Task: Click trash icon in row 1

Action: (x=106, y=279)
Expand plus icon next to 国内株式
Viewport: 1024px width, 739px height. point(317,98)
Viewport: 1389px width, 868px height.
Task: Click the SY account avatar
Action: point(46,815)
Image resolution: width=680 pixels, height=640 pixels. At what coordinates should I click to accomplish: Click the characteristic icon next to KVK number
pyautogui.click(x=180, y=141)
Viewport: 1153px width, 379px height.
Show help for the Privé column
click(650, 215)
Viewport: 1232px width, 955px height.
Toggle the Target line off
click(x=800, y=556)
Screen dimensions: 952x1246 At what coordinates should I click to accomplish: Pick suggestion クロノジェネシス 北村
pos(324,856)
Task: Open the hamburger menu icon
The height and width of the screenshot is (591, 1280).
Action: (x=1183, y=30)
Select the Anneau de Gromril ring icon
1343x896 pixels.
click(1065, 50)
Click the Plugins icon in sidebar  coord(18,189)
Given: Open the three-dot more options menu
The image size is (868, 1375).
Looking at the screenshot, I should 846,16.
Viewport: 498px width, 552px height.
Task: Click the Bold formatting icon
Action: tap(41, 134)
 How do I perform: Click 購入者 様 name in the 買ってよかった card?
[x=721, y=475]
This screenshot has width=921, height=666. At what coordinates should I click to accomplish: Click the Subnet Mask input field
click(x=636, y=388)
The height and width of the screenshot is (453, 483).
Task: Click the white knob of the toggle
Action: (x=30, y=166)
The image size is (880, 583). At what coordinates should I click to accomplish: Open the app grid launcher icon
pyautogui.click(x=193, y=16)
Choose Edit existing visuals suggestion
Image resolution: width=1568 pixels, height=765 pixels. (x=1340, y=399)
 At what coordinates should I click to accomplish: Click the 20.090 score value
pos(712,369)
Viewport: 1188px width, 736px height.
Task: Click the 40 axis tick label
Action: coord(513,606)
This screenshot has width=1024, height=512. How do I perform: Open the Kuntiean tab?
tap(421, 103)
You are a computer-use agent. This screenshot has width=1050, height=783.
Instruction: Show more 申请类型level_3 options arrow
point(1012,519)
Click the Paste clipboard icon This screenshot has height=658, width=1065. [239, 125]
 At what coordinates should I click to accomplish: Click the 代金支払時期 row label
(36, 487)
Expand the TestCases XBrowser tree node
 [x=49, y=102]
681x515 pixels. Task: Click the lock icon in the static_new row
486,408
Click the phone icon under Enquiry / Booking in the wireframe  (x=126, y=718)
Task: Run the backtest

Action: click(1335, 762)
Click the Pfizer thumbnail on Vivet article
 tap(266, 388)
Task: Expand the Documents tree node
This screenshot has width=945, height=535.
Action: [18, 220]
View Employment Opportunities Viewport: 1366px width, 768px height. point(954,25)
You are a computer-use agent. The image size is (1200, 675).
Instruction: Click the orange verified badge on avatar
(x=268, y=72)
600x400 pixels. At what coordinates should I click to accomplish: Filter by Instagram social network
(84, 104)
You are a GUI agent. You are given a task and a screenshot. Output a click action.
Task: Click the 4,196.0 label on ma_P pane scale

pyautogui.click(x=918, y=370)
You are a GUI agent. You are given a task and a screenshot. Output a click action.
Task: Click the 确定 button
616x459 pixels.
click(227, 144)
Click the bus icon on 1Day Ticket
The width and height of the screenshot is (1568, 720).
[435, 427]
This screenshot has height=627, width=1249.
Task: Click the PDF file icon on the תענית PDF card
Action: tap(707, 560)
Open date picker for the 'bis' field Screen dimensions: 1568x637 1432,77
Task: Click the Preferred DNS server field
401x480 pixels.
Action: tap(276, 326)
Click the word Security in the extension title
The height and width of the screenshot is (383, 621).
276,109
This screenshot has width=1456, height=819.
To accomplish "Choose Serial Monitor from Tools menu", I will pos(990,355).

# OBJECTIVE
Update the records above by replacing "Subnet Mask" with "Default Gateway" and leaving all other text unchanged.

# REPLY TO THE EXERCISE
Task: Click trash icon in row 1

Action: (x=106, y=279)
Expand plus icon next to 国内株式
Viewport: 1024px width, 739px height. point(317,98)
Viewport: 1389px width, 868px height.
Task: Click the SY account avatar
Action: point(46,815)
Image resolution: width=680 pixels, height=640 pixels. At what coordinates should I click to accomplish: Click the characteristic icon next to KVK number
pyautogui.click(x=180, y=141)
Viewport: 1153px width, 379px height.
Show help for the Privé column
click(650, 215)
Viewport: 1232px width, 955px height.
Toggle the Target line off
click(x=800, y=556)
Screen dimensions: 952x1246 At what coordinates should I click to accomplish: Pick suggestion クロノジェネシス 北村
pos(324,856)
Task: Open the hamburger menu icon
The height and width of the screenshot is (591, 1280).
Action: (x=1183, y=30)
Select the Anneau de Gromril ring icon
1343x896 pixels.
click(1065, 50)
Click the Plugins icon in sidebar  coord(18,189)
Given: Open the three-dot more options menu
The image size is (868, 1375).
Looking at the screenshot, I should 846,16.
Viewport: 498px width, 552px height.
Task: Click the Bold formatting icon
Action: tap(41, 134)
 How do I perform: Click 購入者 様 name in the 買ってよかった card?
[x=721, y=475]
This screenshot has width=921, height=666. At what coordinates should I click to accomplish: Click the Default Gateway input field
click(x=636, y=388)
The height and width of the screenshot is (453, 483).
Task: Click the white knob of the toggle
Action: (x=30, y=166)
The image size is (880, 583). At what coordinates should I click to accomplish: Open the app grid launcher icon
pyautogui.click(x=193, y=16)
Choose Edit existing visuals suggestion
Image resolution: width=1568 pixels, height=765 pixels. (x=1340, y=399)
 At what coordinates should I click to accomplish: Click the 20.090 score value
pos(712,369)
Viewport: 1188px width, 736px height.
Task: Click the 40 axis tick label
Action: coord(513,606)
This screenshot has width=1024, height=512. How do I perform: Open the Kuntiean tab?
tap(421, 103)
You are a computer-use agent. This screenshot has width=1050, height=783.
Instruction: Show more 申请类型level_3 options arrow
point(1012,519)
Click the Paste clipboard icon This screenshot has height=658, width=1065. [239, 125]
 At what coordinates should I click to accomplish: Click the 代金支払時期 row label
(36, 487)
Expand the TestCases XBrowser tree node
 [x=49, y=102]
681x515 pixels. Task: Click the lock icon in the static_new row
486,408
Click the phone icon under Enquiry / Booking in the wireframe  (x=126, y=718)
Task: Run the backtest

Action: click(1335, 762)
Click the Pfizer thumbnail on Vivet article
 tap(266, 388)
Task: Expand the Documents tree node
This screenshot has width=945, height=535.
Action: [18, 220]
View Employment Opportunities Viewport: 1366px width, 768px height. point(954,25)
You are a computer-use agent. The image size is (1200, 675).
Instruction: Click the orange verified badge on avatar
(x=268, y=72)
600x400 pixels. At what coordinates should I click to accomplish: Filter by Instagram social network
(84, 104)
You are a GUI agent. You are given a task and a screenshot. Output a click action.
Task: Click the 4,196.0 label on ma_P pane scale

pyautogui.click(x=918, y=370)
You are a GUI agent. You are given a task and a screenshot. Output a click action.
Task: Click the 确定 button
616x459 pixels.
click(227, 144)
Click the bus icon on 1Day Ticket
The width and height of the screenshot is (1568, 720).
[435, 427]
This screenshot has height=627, width=1249.
Task: Click the PDF file icon on the תענית PDF card
Action: tap(707, 560)
Open date picker for the 'bis' field Screen dimensions: 1568x637 1432,77
Task: Click the Preferred DNS server field
401x480 pixels.
Action: tap(276, 326)
Click the word Security in the extension title
The height and width of the screenshot is (383, 621).
276,109
This screenshot has width=1456, height=819.
To accomplish "Choose Serial Monitor from Tools menu", I will pos(990,355).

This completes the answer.